## Pixel coordinate grounding data

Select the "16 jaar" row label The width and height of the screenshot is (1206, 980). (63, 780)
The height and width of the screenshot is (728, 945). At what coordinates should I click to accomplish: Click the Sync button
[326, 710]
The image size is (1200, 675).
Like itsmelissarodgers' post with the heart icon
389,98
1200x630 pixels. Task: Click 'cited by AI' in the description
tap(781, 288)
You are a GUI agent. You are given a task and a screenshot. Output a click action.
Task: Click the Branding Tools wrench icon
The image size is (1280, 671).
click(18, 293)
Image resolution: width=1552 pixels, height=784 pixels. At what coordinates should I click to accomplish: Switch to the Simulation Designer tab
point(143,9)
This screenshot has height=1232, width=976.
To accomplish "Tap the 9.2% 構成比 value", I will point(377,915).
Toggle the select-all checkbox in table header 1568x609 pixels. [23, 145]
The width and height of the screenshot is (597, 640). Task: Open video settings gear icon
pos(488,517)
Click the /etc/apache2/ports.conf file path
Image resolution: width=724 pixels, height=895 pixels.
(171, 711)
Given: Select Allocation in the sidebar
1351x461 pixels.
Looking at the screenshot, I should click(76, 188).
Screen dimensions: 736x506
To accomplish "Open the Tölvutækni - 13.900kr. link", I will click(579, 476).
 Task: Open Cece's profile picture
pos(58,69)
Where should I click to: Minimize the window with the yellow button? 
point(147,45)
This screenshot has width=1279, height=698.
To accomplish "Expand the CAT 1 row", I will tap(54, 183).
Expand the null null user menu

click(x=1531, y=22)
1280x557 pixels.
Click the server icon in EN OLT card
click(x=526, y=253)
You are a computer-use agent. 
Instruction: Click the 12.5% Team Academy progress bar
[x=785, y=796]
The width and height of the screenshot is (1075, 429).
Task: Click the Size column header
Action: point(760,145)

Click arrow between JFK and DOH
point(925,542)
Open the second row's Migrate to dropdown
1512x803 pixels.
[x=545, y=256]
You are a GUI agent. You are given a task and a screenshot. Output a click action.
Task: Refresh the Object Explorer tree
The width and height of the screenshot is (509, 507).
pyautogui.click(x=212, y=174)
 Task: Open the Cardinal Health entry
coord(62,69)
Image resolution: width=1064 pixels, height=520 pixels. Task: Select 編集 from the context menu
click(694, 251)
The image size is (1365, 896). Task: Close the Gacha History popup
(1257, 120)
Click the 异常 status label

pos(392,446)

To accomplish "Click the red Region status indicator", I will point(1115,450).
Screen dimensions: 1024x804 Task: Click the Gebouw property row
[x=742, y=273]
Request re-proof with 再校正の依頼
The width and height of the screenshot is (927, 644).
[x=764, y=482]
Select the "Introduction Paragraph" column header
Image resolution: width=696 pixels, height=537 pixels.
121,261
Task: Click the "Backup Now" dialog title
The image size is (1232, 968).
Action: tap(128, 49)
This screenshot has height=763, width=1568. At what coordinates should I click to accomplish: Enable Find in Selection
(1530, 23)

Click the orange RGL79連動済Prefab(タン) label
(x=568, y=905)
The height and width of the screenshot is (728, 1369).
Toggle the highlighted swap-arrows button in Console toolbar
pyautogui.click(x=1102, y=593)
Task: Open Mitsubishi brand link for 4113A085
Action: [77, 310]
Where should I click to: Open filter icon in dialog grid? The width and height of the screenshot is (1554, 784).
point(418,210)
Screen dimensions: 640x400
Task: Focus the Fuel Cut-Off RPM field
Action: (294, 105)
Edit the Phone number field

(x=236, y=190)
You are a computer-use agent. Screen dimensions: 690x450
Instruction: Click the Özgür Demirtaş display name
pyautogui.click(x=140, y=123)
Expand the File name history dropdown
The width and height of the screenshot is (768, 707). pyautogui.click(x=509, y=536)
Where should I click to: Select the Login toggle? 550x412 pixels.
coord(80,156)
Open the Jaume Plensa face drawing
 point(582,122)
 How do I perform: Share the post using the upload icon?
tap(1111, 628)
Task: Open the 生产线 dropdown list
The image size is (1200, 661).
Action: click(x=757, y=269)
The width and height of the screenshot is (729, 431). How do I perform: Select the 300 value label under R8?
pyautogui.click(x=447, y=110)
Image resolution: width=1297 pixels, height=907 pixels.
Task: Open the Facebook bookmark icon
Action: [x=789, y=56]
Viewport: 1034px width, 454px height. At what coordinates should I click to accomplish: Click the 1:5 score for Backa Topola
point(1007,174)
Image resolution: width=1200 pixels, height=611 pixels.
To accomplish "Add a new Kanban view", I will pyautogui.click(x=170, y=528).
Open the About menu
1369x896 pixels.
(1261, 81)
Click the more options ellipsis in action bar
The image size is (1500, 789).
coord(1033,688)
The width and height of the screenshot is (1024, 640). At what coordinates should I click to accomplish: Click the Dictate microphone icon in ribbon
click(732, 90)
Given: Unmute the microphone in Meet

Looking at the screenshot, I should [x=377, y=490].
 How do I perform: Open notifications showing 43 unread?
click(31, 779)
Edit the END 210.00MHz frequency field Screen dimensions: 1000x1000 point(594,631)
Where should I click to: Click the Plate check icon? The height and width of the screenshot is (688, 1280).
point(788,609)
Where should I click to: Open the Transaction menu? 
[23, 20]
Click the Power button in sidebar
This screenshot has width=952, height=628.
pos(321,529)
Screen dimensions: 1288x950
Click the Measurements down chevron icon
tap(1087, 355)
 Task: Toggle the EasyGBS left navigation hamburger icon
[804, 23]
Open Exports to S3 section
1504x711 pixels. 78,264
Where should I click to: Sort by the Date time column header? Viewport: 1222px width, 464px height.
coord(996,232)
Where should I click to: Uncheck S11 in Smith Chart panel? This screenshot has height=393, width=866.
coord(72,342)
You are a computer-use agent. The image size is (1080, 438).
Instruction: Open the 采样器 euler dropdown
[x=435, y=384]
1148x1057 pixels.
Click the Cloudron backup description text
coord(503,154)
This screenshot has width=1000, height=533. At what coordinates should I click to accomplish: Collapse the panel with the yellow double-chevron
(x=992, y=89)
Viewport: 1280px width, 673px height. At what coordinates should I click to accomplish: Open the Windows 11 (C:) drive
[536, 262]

## TASK DESCRIPTION
From the records above, retype only the lines starting at the line that contains "This screenshot has height=763, width=1568." and ending at the line that contains "You are a computer-use agent. Screen", both included.

## EXERCISE OUTPUT
This screenshot has height=763, width=1568. At what coordinates should I click to accomplish: Enable Find in Selection
(1530, 23)

Click the orange RGL79連動済Prefab(タン) label
(x=568, y=905)
The height and width of the screenshot is (728, 1369).
Toggle the highlighted swap-arrows button in Console toolbar
pyautogui.click(x=1102, y=593)
Task: Open Mitsubishi brand link for 4113A085
Action: [77, 310]
Where should I click to: Open filter icon in dialog grid? The width and height of the screenshot is (1554, 784).
point(418,210)
Screen dimensions: 640x400
Task: Focus the Fuel Cut-Off RPM field
Action: (294, 105)
Edit the Phone number field

(x=236, y=190)
You are a computer-use agent. Screen dimensions: 690x450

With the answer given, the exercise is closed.